*Assignment*: Given the records below, pull every line with the word "This" into the answer.

===============

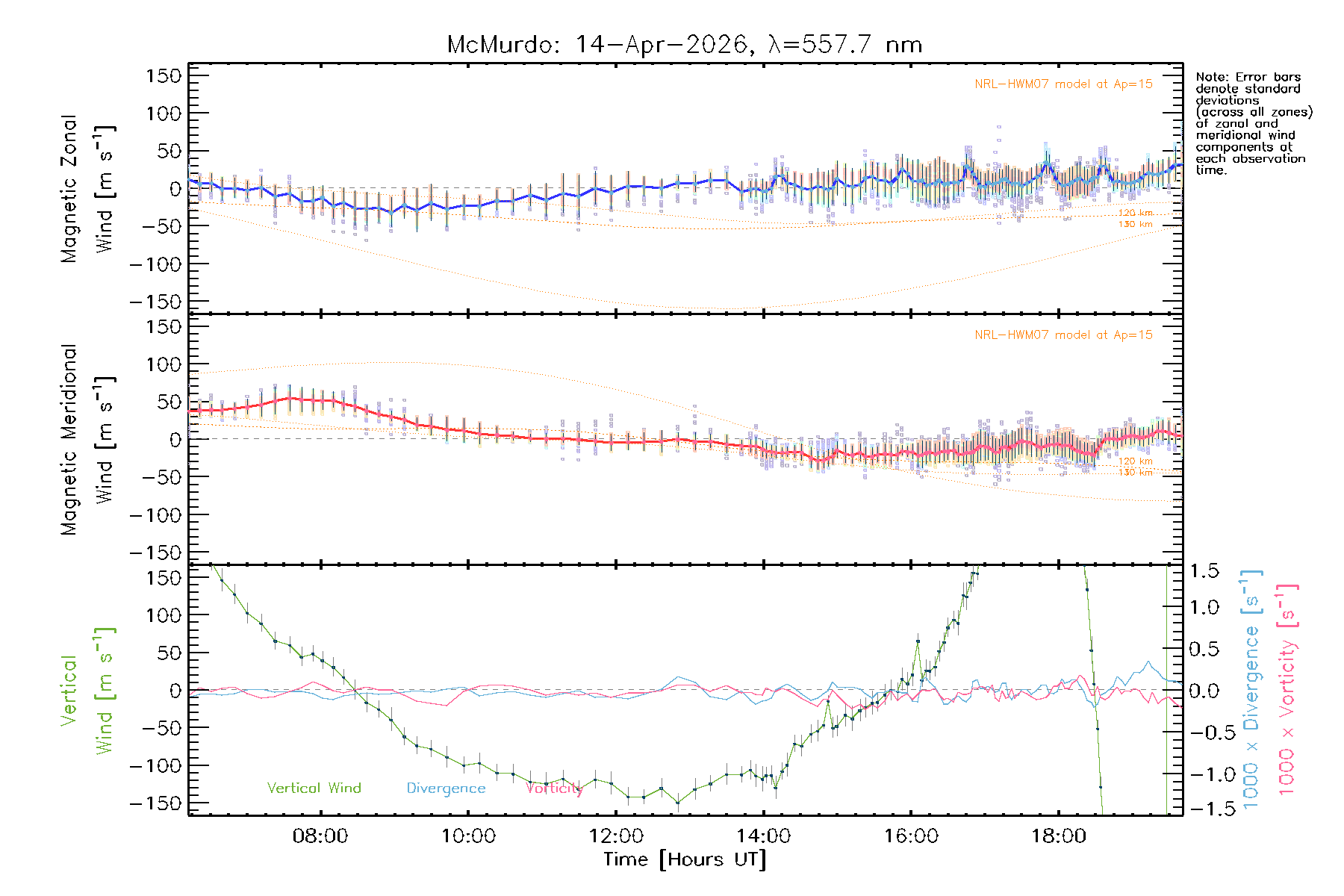Click the 16:00 time tick label
The width and height of the screenshot is (1344, 896).
(911, 836)
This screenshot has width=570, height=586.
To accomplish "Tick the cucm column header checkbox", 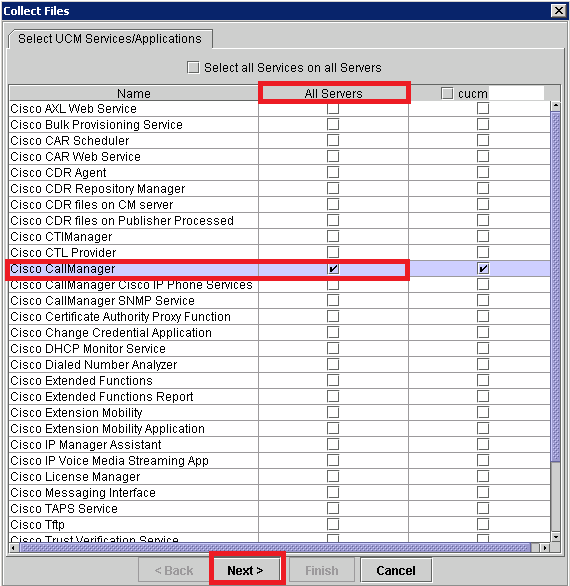I will (x=447, y=93).
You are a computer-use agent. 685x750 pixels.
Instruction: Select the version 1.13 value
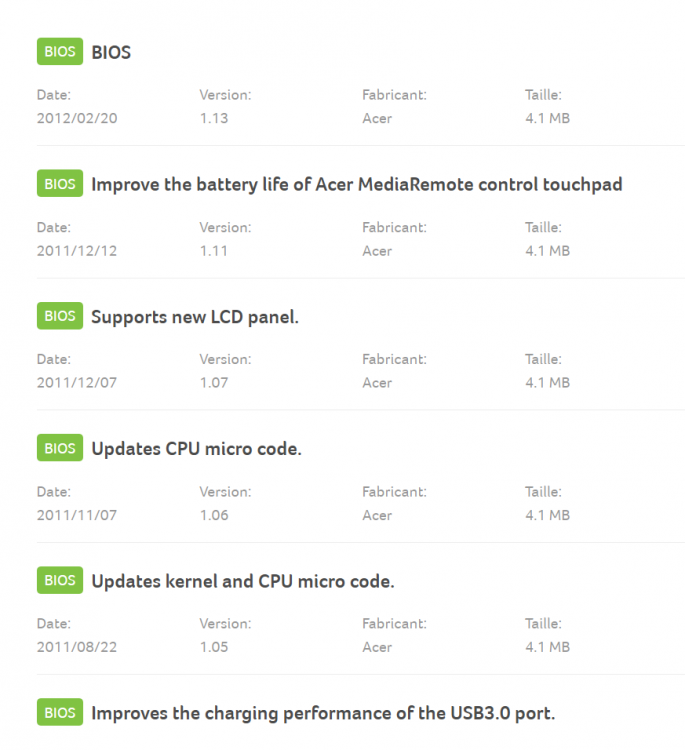click(x=214, y=118)
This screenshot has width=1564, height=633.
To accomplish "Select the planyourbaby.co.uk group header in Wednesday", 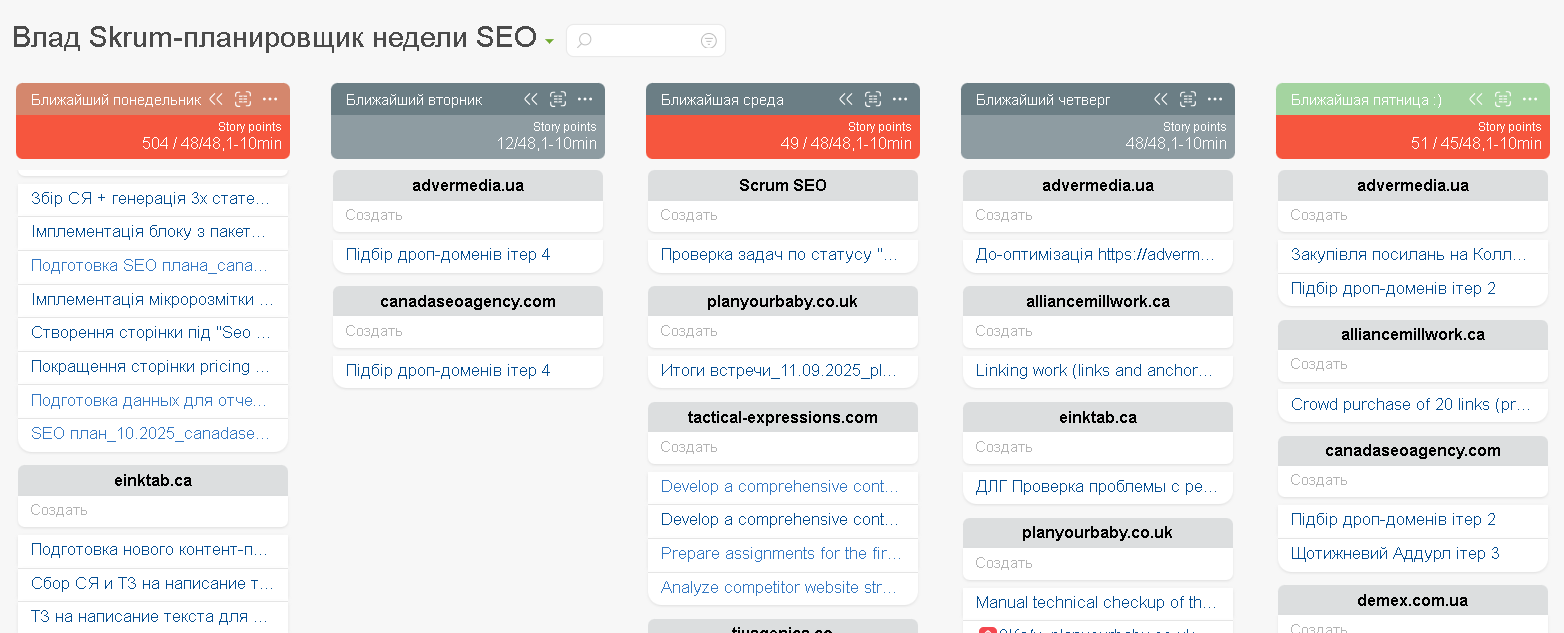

===============

*Answer space*:
This screenshot has width=570, height=586.
This screenshot has width=1564, height=633.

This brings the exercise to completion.